**Problem to solve**
Where does the string "named" appear in the records? Copy every line that contains it.

• • •

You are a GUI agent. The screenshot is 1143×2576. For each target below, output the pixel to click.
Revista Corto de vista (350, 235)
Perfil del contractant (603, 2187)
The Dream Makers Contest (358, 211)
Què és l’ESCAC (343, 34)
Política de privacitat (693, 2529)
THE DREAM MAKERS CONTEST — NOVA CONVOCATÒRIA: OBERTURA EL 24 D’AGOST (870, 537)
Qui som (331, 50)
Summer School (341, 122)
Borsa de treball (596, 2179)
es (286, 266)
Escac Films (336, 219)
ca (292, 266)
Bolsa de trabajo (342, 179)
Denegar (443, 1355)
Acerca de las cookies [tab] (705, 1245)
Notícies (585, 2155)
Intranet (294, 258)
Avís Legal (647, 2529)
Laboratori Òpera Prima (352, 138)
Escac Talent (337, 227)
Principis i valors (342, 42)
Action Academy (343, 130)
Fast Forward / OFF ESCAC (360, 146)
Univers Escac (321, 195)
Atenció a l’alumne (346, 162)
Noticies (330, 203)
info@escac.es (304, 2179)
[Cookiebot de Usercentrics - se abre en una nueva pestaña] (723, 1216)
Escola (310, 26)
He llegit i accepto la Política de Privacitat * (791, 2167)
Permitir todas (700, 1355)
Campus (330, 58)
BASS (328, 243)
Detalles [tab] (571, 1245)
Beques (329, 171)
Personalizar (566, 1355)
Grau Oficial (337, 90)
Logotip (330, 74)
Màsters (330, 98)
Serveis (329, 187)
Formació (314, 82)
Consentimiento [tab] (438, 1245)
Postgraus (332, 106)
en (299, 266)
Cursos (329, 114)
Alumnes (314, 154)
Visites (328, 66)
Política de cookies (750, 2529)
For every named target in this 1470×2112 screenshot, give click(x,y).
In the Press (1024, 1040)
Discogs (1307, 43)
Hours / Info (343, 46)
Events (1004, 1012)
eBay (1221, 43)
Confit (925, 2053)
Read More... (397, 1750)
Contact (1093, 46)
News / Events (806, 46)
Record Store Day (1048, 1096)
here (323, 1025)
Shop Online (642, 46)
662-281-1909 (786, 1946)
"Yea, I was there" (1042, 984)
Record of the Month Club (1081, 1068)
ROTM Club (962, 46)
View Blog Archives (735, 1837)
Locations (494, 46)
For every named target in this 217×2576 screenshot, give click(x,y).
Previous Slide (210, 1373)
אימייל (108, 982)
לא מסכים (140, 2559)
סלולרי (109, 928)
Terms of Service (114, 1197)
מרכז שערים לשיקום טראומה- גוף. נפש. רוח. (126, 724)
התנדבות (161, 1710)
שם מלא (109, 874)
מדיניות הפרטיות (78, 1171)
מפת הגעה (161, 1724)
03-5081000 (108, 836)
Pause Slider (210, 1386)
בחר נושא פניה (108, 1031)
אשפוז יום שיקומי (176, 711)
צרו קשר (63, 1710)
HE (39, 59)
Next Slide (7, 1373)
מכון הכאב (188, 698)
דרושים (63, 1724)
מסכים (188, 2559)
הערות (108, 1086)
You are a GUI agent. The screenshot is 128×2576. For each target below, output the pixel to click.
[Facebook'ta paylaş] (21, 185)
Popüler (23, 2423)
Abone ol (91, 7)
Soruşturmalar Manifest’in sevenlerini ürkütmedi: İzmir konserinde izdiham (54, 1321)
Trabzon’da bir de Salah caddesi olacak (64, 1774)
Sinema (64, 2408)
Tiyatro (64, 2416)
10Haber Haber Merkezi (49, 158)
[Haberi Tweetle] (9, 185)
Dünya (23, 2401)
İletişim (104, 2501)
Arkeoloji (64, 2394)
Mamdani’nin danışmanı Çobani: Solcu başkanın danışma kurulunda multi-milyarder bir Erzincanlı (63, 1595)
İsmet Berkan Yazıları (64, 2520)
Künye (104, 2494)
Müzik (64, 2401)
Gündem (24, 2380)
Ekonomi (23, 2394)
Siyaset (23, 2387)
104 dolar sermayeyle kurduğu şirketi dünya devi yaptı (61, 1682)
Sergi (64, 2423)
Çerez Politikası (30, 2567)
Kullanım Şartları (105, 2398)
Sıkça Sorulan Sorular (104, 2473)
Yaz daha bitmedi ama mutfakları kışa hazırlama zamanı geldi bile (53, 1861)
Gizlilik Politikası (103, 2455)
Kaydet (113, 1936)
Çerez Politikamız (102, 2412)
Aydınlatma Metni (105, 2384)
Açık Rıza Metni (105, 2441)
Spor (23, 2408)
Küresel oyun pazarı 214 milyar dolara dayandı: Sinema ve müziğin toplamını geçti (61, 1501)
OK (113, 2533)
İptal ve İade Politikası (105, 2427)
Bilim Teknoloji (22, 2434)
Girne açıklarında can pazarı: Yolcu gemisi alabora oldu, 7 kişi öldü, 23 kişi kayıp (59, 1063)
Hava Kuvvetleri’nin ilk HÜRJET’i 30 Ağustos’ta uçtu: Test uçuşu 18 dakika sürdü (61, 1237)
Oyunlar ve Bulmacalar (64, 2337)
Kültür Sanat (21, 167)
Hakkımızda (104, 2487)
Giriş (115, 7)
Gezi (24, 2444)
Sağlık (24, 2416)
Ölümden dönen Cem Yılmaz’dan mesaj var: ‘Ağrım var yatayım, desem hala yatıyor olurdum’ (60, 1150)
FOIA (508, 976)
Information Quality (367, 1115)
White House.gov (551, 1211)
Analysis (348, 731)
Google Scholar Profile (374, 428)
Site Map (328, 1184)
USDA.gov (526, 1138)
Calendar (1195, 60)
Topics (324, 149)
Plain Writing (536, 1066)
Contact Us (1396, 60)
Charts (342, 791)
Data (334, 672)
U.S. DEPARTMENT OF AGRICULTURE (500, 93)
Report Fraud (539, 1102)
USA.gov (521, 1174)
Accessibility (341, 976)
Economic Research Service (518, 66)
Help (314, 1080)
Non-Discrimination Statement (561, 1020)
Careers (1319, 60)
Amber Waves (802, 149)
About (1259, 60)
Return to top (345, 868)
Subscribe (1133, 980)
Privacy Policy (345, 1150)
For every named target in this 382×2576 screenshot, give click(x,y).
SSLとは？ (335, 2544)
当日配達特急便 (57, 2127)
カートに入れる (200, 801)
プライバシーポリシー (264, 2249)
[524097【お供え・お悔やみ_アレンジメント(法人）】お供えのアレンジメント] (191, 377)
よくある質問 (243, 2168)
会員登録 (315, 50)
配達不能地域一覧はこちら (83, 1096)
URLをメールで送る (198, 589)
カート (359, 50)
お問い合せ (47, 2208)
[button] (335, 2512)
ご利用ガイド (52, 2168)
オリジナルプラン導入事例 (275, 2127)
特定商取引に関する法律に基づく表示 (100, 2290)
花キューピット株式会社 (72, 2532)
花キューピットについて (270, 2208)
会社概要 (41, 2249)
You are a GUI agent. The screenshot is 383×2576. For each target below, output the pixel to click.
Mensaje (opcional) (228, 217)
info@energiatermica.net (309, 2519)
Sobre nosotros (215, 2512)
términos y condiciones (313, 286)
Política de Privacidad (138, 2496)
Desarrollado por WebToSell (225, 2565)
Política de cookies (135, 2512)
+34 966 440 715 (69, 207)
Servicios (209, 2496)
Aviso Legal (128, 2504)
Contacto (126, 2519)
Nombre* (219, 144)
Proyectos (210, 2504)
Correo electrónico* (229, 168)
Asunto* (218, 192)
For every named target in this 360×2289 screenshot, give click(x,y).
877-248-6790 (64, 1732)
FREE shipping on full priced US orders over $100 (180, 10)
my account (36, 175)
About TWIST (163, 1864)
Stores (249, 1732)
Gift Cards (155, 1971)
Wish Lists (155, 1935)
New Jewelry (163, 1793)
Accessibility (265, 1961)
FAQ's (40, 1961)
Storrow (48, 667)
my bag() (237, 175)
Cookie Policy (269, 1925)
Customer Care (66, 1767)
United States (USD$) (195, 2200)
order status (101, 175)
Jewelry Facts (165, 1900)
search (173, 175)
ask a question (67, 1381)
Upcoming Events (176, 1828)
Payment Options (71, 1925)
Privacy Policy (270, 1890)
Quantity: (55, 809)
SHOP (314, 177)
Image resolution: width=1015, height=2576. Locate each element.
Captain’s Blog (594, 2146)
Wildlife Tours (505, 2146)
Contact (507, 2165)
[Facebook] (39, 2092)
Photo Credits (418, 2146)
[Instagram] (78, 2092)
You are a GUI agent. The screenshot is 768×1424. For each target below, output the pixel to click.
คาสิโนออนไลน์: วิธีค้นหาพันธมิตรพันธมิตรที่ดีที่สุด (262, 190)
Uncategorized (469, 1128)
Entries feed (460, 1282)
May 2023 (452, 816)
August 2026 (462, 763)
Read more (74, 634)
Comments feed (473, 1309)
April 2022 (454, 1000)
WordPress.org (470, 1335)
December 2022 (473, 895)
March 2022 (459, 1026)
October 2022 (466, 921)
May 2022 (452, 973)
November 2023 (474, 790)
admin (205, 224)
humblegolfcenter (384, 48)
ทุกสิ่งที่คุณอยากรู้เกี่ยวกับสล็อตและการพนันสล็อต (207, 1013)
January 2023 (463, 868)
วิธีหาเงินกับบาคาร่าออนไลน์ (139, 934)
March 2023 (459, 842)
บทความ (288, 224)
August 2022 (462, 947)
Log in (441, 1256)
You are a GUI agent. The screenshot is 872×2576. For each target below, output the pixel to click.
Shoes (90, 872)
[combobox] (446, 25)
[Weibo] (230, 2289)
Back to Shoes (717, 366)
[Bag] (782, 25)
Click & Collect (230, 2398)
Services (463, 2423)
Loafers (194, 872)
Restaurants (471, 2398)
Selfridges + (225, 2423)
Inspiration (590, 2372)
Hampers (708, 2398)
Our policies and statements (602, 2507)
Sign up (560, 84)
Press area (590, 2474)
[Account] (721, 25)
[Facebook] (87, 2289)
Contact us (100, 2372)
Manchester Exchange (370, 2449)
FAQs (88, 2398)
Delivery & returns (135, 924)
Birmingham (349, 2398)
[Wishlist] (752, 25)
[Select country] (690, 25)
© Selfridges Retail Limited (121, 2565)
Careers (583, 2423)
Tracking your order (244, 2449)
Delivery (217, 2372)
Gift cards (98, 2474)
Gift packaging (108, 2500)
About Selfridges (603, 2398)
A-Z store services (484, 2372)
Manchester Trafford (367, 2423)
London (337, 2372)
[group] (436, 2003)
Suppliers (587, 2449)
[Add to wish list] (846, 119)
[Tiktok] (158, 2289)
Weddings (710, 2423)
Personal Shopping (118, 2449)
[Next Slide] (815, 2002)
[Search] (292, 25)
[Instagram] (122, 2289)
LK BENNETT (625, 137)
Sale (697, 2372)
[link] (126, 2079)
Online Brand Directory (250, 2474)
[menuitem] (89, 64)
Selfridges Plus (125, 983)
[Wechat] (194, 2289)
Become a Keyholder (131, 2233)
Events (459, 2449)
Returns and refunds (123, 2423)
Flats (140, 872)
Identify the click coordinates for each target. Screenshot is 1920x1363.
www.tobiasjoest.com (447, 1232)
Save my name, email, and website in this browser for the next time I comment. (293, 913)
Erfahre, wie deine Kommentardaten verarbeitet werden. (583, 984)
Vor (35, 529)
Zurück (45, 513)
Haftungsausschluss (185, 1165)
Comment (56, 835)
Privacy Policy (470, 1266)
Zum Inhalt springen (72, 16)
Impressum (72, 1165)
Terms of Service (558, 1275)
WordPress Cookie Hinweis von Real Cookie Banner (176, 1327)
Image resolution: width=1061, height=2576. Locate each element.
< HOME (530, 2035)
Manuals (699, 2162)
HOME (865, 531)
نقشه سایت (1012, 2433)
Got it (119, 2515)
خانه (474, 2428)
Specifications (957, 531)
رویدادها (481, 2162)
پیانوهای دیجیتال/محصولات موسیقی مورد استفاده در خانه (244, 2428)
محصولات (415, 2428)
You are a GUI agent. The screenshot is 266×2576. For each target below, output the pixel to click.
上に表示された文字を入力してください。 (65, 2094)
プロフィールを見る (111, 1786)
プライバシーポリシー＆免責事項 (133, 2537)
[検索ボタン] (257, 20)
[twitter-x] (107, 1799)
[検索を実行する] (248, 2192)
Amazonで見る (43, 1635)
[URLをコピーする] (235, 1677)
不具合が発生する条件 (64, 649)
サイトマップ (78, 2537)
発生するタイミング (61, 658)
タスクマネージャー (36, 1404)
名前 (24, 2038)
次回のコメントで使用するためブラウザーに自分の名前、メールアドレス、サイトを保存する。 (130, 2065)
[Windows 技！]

• • •

**Exercise response**
For every named target in this 1470×2112 screenshot, give click(x,y).
For every named target in this 217×2576 screenshot, give click(x,y).
For every named target in this 382×2576 screenshot, give click(x,y).
For every named target in this 360×2289 screenshot, give click(x,y).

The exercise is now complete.